La première fois qu'un livre traitant du handicap me touche c'est avec ce livre où l'auteur ne cesse de se moquer d'eux, mais non, je ne suis pas cruelle. Ou si peu.
Ce "Où on va, papa ?", c'est Jean-Louis Fournier qui nous dépeint le quotidien, ses attentes déçues, ses espoirs tués dans l’œuf ou presque avec ses deux enfants, Thomas et Mathieu, handicapés physiques et mentaux.
Sous couvert d'un humour cynique, c'est un récit triste, assez déchirant car l'auteur ne s'est jamais fait d'illusions sur les possibles évolutions de ses deux fils : jamais ils ne "grandiront", ne se marieront, ne lui donneront de petits enfants... Jamais ce père ne pourra connaitre avec eux des plaisirs aussi simples que de leur faire découvrir la grande musique, se faire une toile... Recevoir un cadeau pour la fête des pères... Rien.

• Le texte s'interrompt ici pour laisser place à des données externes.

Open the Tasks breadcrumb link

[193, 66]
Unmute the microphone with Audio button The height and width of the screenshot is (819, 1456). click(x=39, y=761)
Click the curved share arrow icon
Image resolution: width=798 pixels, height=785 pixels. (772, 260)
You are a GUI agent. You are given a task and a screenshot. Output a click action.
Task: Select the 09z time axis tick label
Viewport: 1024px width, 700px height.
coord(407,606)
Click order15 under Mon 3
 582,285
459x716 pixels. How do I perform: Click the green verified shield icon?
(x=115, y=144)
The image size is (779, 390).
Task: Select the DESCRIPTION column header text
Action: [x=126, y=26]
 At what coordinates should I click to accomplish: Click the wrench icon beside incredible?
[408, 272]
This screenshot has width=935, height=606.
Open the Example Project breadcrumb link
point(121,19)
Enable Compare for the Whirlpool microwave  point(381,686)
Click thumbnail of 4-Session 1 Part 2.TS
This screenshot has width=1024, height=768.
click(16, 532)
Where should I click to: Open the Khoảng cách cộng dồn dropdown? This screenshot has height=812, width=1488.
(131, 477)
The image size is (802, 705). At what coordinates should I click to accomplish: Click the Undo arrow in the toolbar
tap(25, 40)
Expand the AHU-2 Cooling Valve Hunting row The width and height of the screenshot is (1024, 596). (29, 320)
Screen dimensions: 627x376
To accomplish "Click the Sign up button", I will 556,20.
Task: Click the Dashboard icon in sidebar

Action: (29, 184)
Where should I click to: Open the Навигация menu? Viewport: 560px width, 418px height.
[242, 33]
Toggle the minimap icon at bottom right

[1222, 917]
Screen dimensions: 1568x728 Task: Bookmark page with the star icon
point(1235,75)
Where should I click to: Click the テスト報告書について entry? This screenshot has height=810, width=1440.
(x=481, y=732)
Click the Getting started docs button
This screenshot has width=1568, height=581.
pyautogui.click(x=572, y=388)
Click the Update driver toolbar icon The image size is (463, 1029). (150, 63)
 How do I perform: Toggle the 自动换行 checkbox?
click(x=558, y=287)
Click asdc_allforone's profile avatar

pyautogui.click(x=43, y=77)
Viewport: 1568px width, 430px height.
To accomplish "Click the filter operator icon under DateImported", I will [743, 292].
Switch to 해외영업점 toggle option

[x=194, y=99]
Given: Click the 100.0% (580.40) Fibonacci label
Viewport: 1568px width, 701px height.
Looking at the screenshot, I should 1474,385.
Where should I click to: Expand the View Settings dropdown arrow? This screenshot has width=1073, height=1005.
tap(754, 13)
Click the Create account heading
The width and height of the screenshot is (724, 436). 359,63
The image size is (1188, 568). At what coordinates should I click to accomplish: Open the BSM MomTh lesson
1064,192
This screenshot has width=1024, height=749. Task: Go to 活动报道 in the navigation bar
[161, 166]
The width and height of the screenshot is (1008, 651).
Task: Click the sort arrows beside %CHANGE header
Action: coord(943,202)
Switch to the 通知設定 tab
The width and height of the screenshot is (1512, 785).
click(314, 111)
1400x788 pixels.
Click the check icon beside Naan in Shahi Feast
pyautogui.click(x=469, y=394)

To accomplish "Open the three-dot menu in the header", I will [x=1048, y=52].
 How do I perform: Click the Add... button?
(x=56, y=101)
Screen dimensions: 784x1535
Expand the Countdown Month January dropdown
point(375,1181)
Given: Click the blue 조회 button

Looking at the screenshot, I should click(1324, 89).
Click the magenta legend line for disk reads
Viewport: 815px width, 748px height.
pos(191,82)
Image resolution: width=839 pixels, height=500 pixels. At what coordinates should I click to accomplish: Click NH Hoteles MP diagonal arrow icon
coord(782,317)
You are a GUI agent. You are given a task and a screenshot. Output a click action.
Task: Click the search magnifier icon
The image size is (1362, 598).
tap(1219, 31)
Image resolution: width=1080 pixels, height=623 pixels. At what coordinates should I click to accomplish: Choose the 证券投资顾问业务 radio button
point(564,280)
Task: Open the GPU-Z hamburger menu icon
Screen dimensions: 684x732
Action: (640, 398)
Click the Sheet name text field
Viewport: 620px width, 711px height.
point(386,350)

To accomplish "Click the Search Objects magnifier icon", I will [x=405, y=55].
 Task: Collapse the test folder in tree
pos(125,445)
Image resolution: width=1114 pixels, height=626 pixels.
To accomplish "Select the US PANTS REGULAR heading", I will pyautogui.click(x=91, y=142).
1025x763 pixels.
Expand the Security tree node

Certains trouveront ce récit dur, trop dur, mais au contraire, ces "moqueries" sont indéniablement teintées de tendresse, à travers laquelle suinte un amour sincère. L'auteur a juste l'honnêteté de dire que, non, avoir deux enfants handicapés n'est pas un "cadeau du ciel" comme il a pu l'entendre. Que oui, il aurait préféré qu'ils soient plus comme les autres, et pour eux, et pour lui. Le plus dur est surement de l'entendre se poser la question suivante : Est-ce que leur passage sur cette terre valait la peine ? Difficile, oui, mais en toute franchise, qui ne se la poserait pas... Ce qui gêne peut-être aussi, c'est qu'en ces périodes où l'on voudrait nous faire croire que tout le monde peut tout faire, je pense par exemple aux Jeux paralympiques et autres, ce livre rappelle que pour certains, non. Il n'y a pas d'échappatoire à cet handicap qui les coupe du reste du monde et ceci est irréversible.
En une heure de temps, ce récit m'a émue, pourtant, et c'est un gros point positif, à aucun moment ce n'est tire-larme ou versant dans le mélo. Le sujet, bien que s'y prêtant, n'a pas besoin de cela pour toucher et on a vite le sentiment que Jean-Louis Fournier a choisi d'en rire, souvent, pour éviter d'en pleurer, peut-être tout le temps.
Et cela m'a fait sourire, narquoisement parfois, tristement, souvent.
(Extrait : "Ma fille Marie a raconté à ses camarades d'école qu'elle avait deux frères handicapés. Elles n'ont pas voulu la croire. Elles lui ont dit que ce n'était pas vrai, qu'elle se vantait"
Pour se faire une idée...)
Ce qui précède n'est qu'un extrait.